Bone marrow injury is a major adverse side effect of whole-body radiation or chemotherapy, which directly influences the treatment outcome and life quality of patients. How to minimize the damage of hematopoietic system during radiotherapy and chemotherapy, and restore hematopoietic reconstruction are the most challenging tasks to be solved in transplantation medicine. Puma is a key regulator downstream of P53 signaling pathway.
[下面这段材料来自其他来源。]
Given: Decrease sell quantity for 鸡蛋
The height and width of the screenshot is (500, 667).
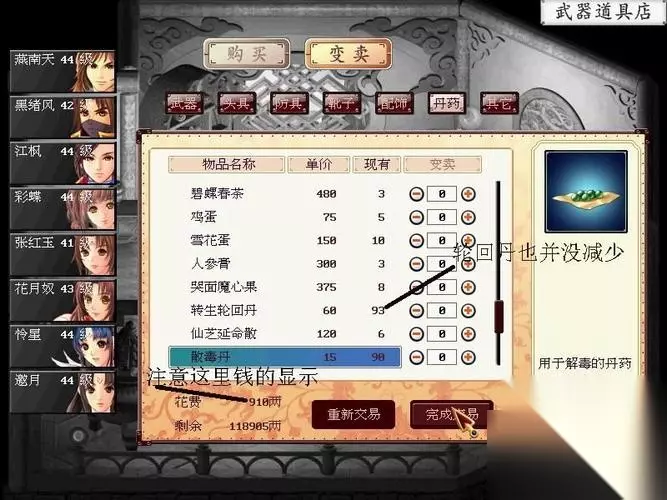Looking at the screenshot, I should (x=416, y=217).
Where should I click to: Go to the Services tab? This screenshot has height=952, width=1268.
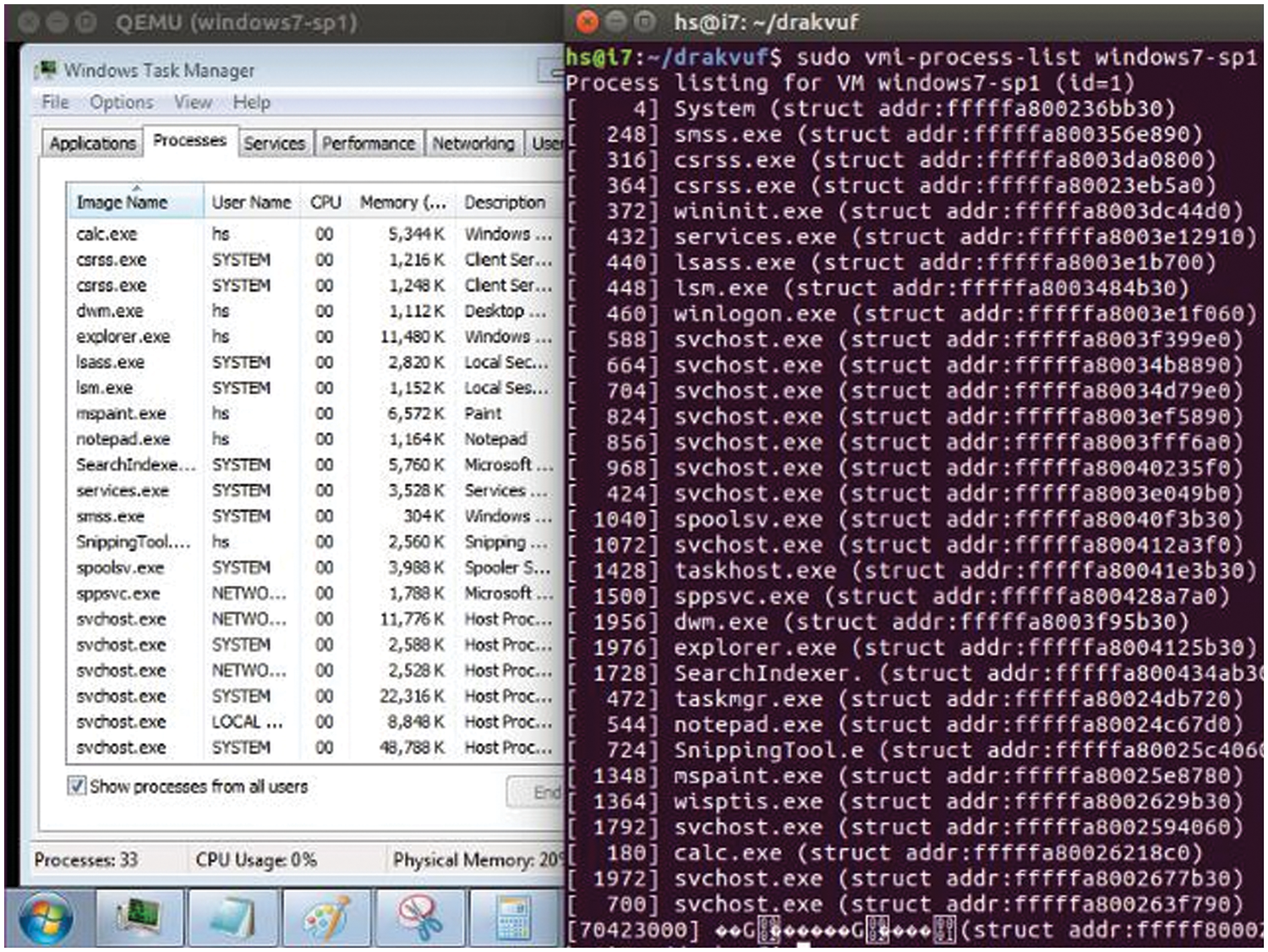coord(274,144)
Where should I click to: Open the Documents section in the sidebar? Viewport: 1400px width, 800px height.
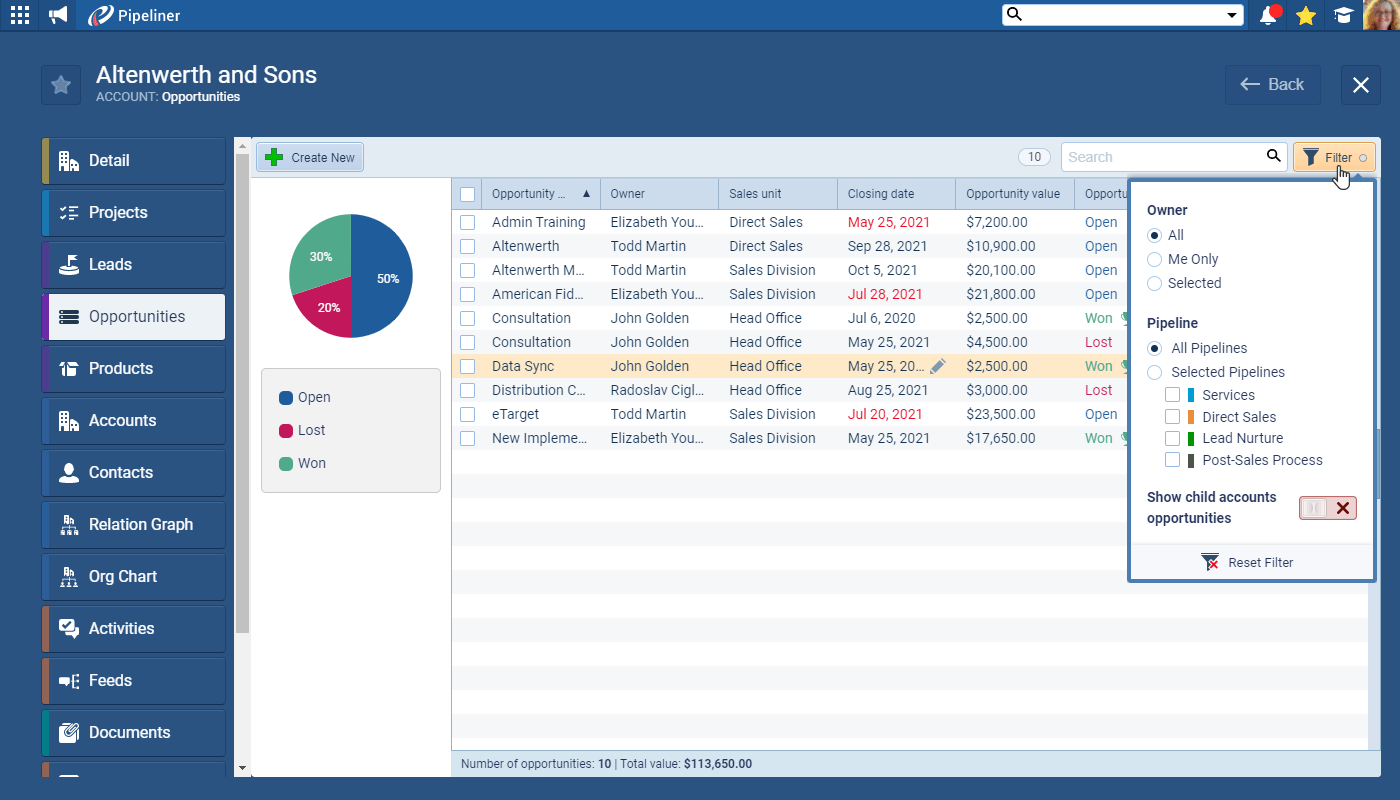click(x=132, y=732)
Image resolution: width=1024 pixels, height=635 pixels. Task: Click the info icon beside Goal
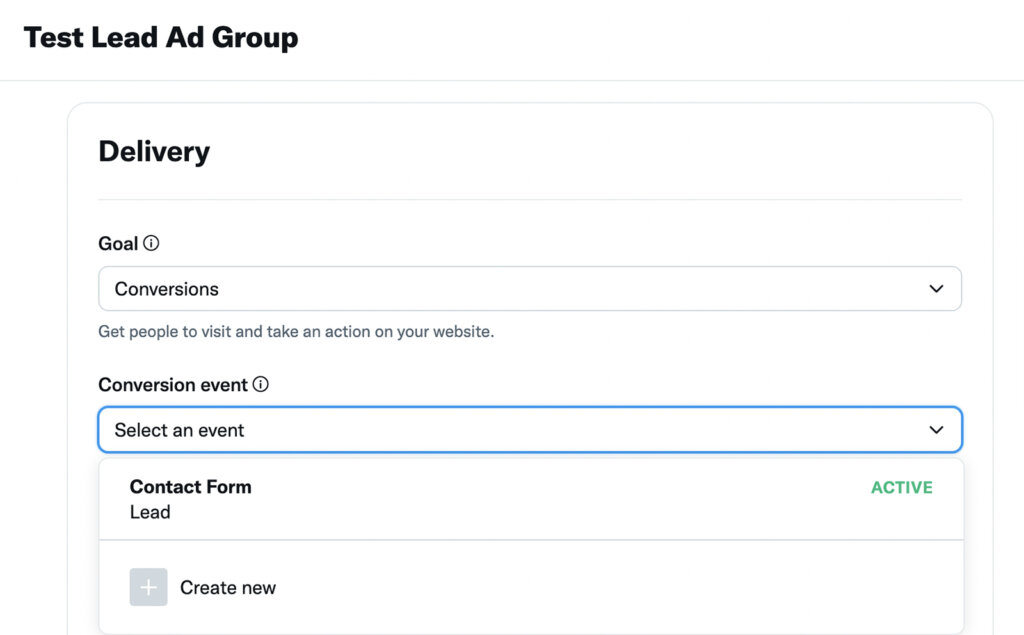151,243
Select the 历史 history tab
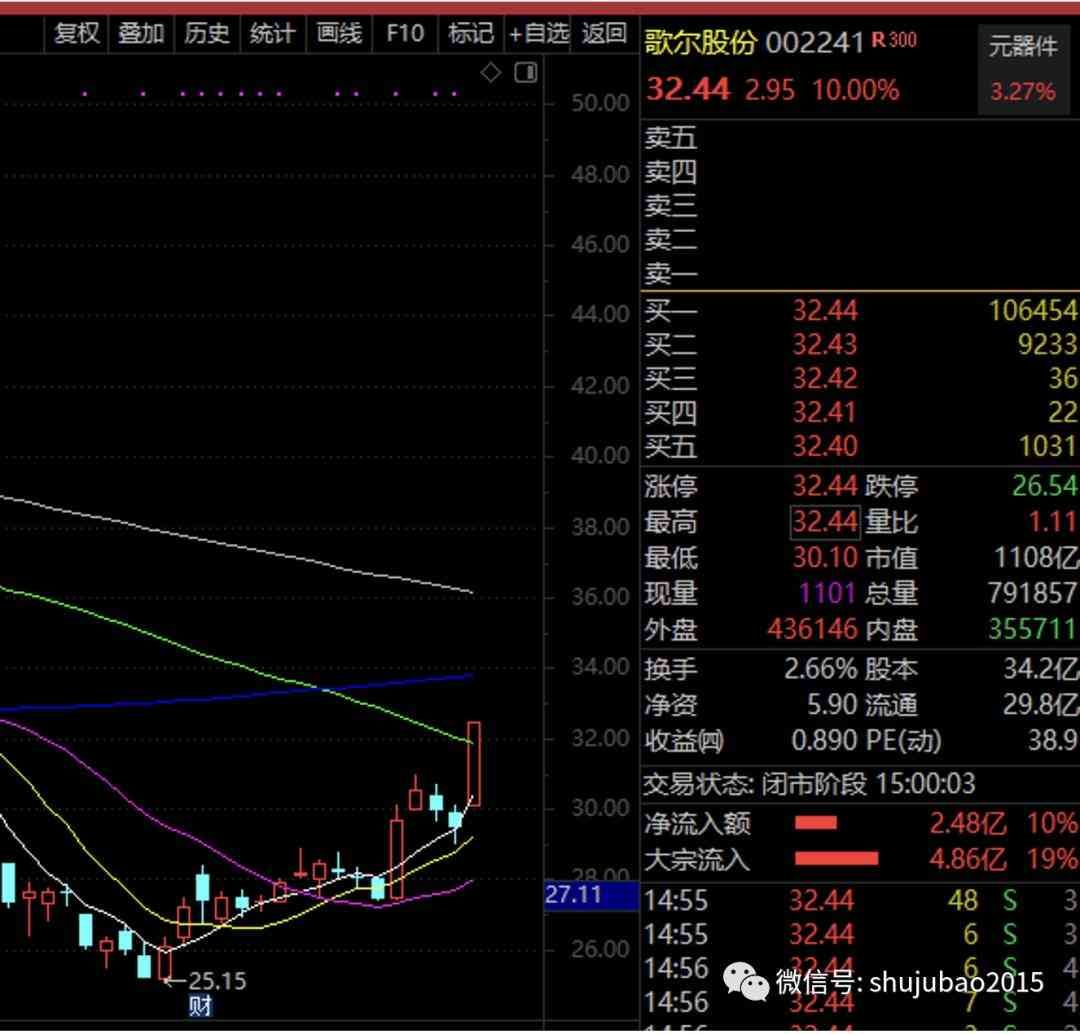The height and width of the screenshot is (1034, 1080). tap(207, 34)
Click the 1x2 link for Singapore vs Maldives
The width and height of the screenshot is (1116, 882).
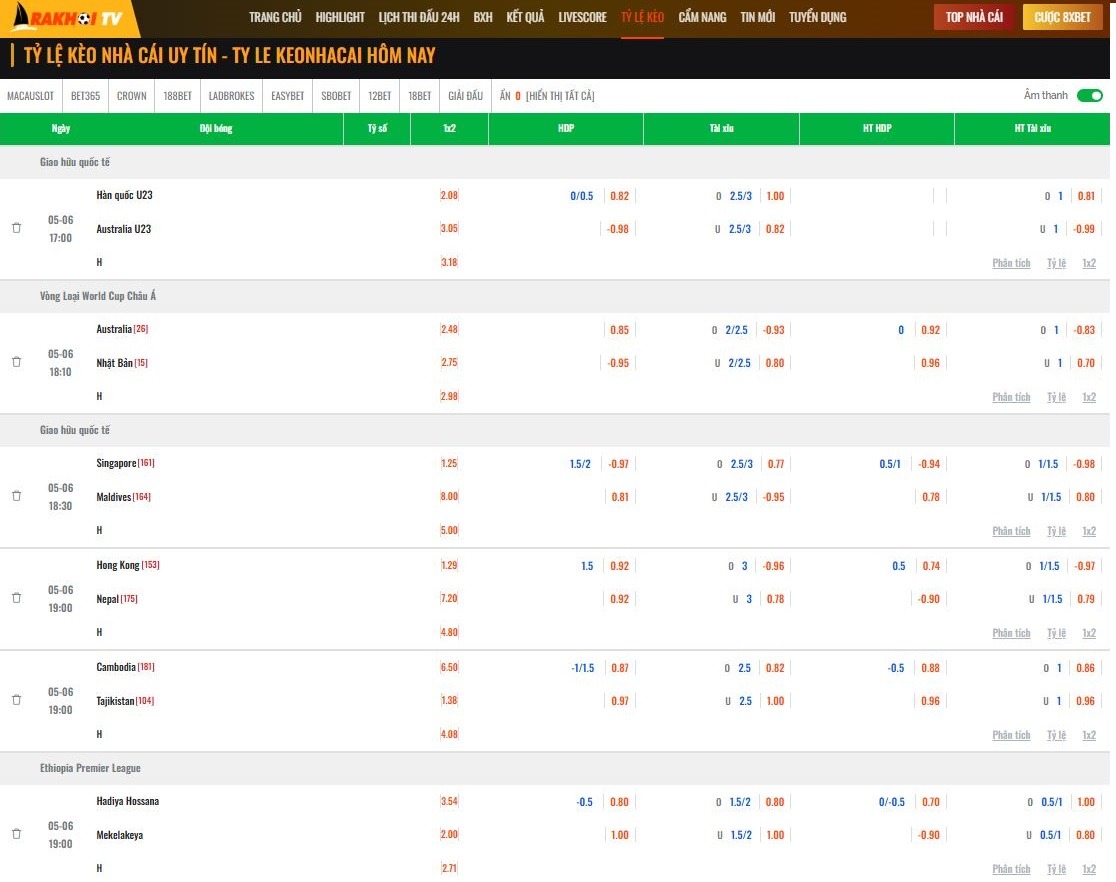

Our perviousstudies show thatdeletion of Puma in mouse confers long-term survival in response to high-dose γ-irradiation and there is no increase of malignancy in the exposed mice. Thus, PUMA may be a potential target in radioprotection. However, how PUMA exerts its function in human hematopoietic stem and progenitor cells are poorly understood. In this project, we will firstly delete PUMA gene in human cord blood CD34+ cells using CRISPR-Cas9 technology to investigate the effect of PUMA gene deletion on the biological function and radioprotective effect of human cord blood CD34+ cells both in vitro and in vivo. To further investigate the molecular mechanism of radioprotection effect of PUMA, we will then determine the function of PUMA in DNA repair pathway. Finally we try to identify the ideal target for tumor radiation therapy and provide theoretical and experimental basis for the application of PUMA in radioprotection.